Crucially, the paper develops tailored approximation and complexity bounds for sparse spline-edge architectures, then extends the analysis to compositional Besov spaces. In that setting, contraction rates depend on layerwise smoothness and effective dimension, proving that KANs can break the curse of dimensionality for compositional structures. This work provides the first Bayesian perspective on KANs—previously studied mainly via approximation theory or non-Bayesian optimization—and offers a principled prior framework for uncertainty quantification in neural networks.
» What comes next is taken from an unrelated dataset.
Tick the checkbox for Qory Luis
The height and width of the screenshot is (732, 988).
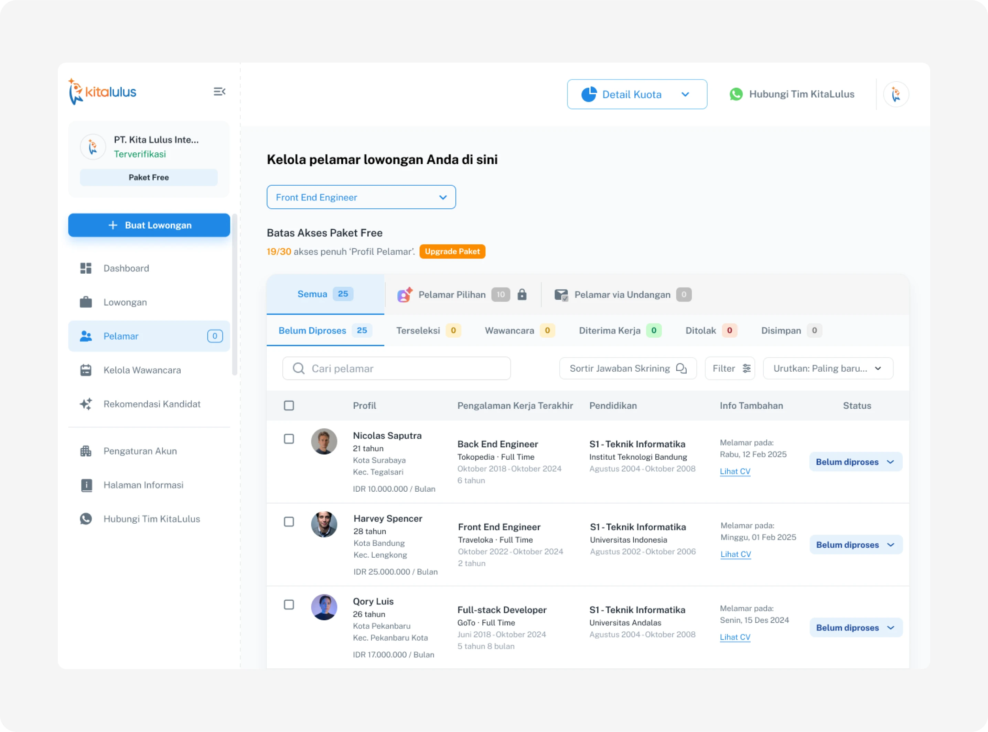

The theoretical tools developed here could guide future practical Bayesian inference with KANs on high-dimensional, heterogeneous data.
- Sparse Bayesian KANs with spike-and-slab priors achieve near-minimax posterior contraction in anisotropic Besov spaces
- KAN depth remains fixed; expressivity is controlled via width, spline-grid parameters, and sparsity—unlike standard MLPs
- Extended to compositional spaces, contraction rates depend on layerwise smoothness and effective dimension, avoiding curse of dimensionality
Why It Matters
First Bayesian theory for KANs shows they can match optimal rates while staying shallow—key for uncertainty-aware deep learning on high-dim data.